The set up of this book was weird. It was published by an Orthodox Seminary, yet most of the authors were Roman Catholics, I think. Most of the authors were quite critical of many Orthodox distinctives. I wonder if the editors/publisher thought all of these things through.
Contents of the book:
Notwithstanding, most of the essays were good. Demacopolas gives an interesting survey of Augustinian studies in the past few centuries. He gives particular notice to the neo-Palamites, noting that they have done the most in framing the Augustinian debate as a fierce East vs. West battle. Interestingly, almost all of the authors in the book, even the pro-Orthodoxy ones, will critique this move of neo-Palamism.
Some of the essays are just weird. Flogaus argues that Palamas was influenced by Augustine. While that’s shocking, Flogaus certainly cites his sources and is fairly convincing. Except Flogaus doesn’t seem to think that he is actually convincing? It’s like “Yeah, Palamas borrowed from St Augustine, but not really.” Brian Daley gives an interesting comparison between Maximus and Augustine. While many Westerners (von Balthasar, most notoriously) think there is one pure line of thought from Augustine to Maximus to Aquinas to one’s favorite movement today, Daley actually puts the breaks on that reasoning. He does note some similarities between the two authors, but supposes that could simply be the common Catholic consensus of the time, rather than Maximus overtly borrowing ideas from Augustine. Instead, Maximus almost doesn’t quote Augustine–if at all–especially in places where it would have been most pertinent had he done so.
Joseph Lienhard discusses Augustine’s use of the Cappadocian fathers. It’s not clear what Lienhard was actually arguing. I don’t remember a specific argument. It is true that Augustine quoted a few of the Cappadocians around a dozen times, but that doesn’t prove–nor does Lienhard specifically argue thus–that the Cappadocians were basically Augustinians. I would like to have seen Lienhard specifically interact with Augustine’s use of St Basil. Augustine quotes Basil as advocating original sin, which Basil emphatically denies (Hexameron, Homily 2.5; 9.4). ??????????
The main event of the show is the Trinitarian discussions by Ayres, Hart, Behr, Bradshaw, and to a strange degree, Jean-Luc Marion. Ayres writes a fantastic essay, even if I demur at points, arguing for a metaphysics of the Spirit. He makes many outstanding insights, most notably that each act of “sending” is also an act of “revealing” (130). The essence is the Trinity itself (Behr offers a corrective to that essentially true insight). Ayres via Augustine sees the revelation of the Spirit as an invitation to reflect on the Triune economy (143). Nevertheless, I do not find Ayres’ filioquist reasoning persuasive simply because such reasoning is convoluted to begin with and can also be used to argue for precisely the opposite conclusion. However, that shouldn’t take away from the otherwise brilliance of the essay.
David Bentley Hart argues that the Nicene ontology destoyed the old pagan metaphysics.
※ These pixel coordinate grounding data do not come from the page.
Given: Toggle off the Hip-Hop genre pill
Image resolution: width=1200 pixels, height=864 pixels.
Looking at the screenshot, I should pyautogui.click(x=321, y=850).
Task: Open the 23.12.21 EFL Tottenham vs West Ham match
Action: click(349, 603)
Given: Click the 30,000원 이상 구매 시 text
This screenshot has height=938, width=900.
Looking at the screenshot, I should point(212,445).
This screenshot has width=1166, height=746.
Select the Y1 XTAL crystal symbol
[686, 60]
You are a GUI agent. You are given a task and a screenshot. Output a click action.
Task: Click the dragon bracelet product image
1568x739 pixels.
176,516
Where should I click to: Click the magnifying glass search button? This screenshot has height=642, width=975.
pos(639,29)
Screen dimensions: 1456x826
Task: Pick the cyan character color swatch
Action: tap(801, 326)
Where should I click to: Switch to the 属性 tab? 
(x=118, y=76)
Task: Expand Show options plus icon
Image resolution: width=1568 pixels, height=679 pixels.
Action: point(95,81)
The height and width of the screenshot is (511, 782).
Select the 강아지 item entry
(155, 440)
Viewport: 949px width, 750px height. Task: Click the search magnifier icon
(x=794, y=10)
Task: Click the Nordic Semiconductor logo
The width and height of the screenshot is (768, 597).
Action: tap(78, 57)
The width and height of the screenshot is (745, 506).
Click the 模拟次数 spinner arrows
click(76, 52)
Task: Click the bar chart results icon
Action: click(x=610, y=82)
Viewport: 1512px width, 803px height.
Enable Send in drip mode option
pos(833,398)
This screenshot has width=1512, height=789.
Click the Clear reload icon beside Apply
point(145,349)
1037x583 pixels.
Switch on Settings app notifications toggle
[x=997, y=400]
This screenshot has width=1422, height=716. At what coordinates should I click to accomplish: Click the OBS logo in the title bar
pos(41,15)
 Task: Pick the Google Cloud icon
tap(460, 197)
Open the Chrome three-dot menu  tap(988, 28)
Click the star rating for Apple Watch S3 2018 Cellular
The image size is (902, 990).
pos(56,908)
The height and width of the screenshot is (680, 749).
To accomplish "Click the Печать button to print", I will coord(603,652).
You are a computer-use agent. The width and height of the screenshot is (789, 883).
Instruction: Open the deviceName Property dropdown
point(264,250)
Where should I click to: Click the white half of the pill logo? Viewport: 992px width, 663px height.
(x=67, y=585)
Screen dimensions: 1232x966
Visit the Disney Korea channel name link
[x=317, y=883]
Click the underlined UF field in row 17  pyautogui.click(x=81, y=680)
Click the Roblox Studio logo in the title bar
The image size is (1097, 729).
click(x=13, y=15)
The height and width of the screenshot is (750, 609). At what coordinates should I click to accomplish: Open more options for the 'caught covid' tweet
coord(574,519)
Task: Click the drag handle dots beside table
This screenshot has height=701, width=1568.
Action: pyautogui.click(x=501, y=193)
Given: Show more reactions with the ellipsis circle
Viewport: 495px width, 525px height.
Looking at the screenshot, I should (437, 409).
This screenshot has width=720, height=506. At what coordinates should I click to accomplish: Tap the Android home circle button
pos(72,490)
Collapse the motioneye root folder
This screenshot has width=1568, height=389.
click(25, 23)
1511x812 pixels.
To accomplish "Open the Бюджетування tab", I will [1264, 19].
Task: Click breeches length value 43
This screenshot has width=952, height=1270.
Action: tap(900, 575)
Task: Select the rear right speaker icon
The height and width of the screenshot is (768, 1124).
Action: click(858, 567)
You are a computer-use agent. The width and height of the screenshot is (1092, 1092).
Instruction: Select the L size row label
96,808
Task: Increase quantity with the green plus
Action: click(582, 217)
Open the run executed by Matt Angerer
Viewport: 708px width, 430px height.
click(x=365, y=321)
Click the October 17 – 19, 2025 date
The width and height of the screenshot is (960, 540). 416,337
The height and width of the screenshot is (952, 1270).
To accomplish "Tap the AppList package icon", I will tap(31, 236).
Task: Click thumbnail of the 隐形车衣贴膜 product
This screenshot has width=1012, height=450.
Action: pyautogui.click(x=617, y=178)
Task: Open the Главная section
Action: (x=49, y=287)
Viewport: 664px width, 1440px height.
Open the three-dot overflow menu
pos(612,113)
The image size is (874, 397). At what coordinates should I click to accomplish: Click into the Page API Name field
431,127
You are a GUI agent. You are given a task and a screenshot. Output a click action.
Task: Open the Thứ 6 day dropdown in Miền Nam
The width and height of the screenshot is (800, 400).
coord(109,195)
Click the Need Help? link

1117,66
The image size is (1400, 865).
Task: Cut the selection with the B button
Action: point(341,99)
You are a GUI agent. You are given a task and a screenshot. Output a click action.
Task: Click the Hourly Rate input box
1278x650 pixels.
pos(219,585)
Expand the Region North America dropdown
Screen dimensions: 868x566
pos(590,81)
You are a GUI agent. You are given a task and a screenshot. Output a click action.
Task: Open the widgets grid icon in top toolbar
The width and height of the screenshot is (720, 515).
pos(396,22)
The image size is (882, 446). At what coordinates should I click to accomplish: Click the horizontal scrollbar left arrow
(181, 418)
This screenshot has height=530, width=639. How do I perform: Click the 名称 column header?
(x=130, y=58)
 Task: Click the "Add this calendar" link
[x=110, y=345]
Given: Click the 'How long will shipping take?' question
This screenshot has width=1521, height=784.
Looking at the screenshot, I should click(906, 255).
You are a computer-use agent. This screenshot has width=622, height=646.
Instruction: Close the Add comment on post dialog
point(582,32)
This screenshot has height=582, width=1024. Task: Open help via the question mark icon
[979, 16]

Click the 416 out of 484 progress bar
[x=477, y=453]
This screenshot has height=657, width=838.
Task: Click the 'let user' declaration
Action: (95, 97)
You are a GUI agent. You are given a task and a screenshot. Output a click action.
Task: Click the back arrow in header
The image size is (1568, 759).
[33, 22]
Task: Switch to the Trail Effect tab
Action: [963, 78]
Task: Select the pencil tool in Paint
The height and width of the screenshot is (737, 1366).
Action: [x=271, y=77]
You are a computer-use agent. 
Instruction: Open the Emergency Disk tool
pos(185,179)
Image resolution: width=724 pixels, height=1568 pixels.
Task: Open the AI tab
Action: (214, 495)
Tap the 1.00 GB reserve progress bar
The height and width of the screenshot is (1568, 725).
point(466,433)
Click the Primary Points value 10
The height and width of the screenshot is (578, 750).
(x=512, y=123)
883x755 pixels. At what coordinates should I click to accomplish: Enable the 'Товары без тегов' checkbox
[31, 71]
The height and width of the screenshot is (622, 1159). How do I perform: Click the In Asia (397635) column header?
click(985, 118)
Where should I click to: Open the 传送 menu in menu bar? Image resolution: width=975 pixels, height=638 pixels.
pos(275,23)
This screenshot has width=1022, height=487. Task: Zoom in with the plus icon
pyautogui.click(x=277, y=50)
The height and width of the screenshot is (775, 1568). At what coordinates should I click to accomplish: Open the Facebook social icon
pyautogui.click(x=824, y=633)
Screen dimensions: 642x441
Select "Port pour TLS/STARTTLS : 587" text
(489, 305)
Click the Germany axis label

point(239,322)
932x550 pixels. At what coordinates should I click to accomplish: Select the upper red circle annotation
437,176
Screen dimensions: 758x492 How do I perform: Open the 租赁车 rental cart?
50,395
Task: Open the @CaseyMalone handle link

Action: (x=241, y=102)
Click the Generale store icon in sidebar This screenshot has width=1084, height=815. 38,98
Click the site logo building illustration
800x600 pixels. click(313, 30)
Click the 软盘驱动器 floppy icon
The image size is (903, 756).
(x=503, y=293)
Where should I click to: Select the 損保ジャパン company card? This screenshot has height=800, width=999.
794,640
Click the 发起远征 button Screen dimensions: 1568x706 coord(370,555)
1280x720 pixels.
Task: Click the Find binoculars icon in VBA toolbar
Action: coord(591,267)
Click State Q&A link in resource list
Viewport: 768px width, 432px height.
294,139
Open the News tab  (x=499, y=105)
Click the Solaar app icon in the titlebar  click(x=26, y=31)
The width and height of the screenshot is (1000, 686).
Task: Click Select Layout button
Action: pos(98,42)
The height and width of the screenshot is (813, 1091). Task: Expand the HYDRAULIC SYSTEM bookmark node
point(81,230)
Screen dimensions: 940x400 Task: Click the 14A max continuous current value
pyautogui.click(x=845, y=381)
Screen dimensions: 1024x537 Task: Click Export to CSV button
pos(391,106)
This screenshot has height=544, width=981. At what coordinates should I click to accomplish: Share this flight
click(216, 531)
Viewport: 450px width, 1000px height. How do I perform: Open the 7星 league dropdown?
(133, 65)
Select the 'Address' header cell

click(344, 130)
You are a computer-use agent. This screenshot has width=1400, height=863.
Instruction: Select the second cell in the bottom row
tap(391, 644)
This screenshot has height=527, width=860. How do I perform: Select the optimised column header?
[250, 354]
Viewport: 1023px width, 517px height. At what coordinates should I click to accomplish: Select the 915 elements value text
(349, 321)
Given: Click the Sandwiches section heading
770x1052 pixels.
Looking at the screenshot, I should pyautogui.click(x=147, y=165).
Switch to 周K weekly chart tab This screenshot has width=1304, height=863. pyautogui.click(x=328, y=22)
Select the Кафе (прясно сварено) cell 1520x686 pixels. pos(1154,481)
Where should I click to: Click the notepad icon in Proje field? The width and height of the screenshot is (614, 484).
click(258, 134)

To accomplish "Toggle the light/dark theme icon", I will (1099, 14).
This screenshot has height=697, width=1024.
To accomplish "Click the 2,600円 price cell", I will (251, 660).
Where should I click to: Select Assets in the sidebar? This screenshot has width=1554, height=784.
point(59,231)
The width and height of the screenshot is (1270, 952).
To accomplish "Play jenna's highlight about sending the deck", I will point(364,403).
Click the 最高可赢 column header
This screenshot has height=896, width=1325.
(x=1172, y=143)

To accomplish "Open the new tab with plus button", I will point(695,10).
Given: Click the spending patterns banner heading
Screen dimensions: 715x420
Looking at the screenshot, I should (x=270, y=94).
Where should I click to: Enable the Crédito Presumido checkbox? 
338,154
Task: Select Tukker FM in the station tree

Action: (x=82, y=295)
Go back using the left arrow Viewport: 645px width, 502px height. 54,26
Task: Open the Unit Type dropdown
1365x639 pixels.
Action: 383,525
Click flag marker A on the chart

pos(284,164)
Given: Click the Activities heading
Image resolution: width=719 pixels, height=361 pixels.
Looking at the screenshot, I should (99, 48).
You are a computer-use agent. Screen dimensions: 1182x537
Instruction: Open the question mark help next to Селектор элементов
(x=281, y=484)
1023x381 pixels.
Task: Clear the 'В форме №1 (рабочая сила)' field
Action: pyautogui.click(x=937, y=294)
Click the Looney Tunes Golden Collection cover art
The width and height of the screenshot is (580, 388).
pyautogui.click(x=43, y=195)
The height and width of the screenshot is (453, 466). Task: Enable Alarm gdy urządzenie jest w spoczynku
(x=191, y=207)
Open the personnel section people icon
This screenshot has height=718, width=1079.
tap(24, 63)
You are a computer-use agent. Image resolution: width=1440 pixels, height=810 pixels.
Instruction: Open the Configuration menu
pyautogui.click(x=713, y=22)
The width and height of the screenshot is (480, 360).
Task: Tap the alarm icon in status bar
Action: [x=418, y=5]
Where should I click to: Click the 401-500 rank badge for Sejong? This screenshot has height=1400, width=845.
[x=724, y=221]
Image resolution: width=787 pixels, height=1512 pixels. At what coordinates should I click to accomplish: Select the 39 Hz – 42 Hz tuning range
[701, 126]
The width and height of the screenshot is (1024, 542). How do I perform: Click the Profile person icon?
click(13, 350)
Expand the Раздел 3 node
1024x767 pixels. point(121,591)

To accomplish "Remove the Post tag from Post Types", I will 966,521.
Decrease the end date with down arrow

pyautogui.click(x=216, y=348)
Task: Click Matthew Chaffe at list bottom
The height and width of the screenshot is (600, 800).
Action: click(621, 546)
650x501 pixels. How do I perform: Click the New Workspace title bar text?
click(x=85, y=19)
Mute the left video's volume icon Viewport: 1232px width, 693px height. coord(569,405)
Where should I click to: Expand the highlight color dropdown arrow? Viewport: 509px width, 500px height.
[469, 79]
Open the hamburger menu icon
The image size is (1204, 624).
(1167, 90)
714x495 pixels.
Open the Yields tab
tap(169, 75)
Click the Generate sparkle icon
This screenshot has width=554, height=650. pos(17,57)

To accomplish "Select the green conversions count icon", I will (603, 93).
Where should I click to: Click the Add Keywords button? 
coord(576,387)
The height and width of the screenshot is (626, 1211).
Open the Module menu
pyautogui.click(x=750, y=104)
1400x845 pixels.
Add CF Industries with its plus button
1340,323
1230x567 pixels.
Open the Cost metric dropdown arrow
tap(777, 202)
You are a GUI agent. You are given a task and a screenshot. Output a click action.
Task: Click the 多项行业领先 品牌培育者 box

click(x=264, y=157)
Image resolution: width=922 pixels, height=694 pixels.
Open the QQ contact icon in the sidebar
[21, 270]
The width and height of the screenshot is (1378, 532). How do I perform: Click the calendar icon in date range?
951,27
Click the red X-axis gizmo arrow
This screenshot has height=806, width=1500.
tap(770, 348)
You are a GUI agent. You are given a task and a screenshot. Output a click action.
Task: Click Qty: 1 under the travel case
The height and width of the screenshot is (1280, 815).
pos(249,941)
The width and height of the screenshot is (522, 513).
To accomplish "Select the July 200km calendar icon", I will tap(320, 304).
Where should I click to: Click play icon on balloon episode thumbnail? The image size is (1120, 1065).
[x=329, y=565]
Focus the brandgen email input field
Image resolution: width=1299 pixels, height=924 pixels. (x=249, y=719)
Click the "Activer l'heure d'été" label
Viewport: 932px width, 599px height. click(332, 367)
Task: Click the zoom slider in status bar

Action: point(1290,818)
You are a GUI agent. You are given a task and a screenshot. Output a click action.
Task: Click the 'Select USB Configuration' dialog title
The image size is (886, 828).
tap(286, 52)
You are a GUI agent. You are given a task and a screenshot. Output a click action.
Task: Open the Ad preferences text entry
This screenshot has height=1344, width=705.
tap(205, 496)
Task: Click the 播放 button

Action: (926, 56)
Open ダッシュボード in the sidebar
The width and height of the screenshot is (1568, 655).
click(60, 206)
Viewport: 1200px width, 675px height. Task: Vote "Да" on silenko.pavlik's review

The Father did not generate the Logos with respect to creation, nor was the Logos’s generation a “second moment” of the Real, but the Logos is the reality of God. Hart makes many insightful points to that respect; unfortunately, he tries to take on David Bradshaw. He says that Bradshaw mistranslated and misunderstood Augustine on “intelligibis,” making Augustine to say that the mind comprehends the divine nature. Hart says that’s not what intelligibis means (never mind that Latin theological dictionaries do render the word in the way that Bradshaw used it). Hart tries to rebut Bradshaw when Bradshaw says that for Gregory of Nyssa the divine names refer to the divine energies primarily, not to the Divine Nature. Yet in the next few sentences Hart admits that for Gregory the divine names refer to how God manifests himself toward us, which is another way of saying they are the divine energies!!!!!!!!
David Bradshaw gives a brief summary of his book Aristotle East and West. He notes that for Augustine, truth is defined as convertible with being, and the more united (unitary?) one is, the more being it has. More importantly, for Augustine God’s being is identified with God’s will–God’s eternal act of willing. The implications are staggering–and which Hart doesn’t want to face, given his commitment to Absolute Divine Simplicity: if God’s being is necessary and natural, and God’s eternal act of willing is identical with God’s being, then could God have willed otherwise? If yes, then how does that follow with the identification of being and willing? If no, how is that not a form of Origenism? And putting necessity on God? Hart doesn’t really give an answer to this question.
Fr Andrew Louth closes with a gentle reminder that we should read Augustine on the psalms, for in the psalms we hear the voice of Christ speaking to us.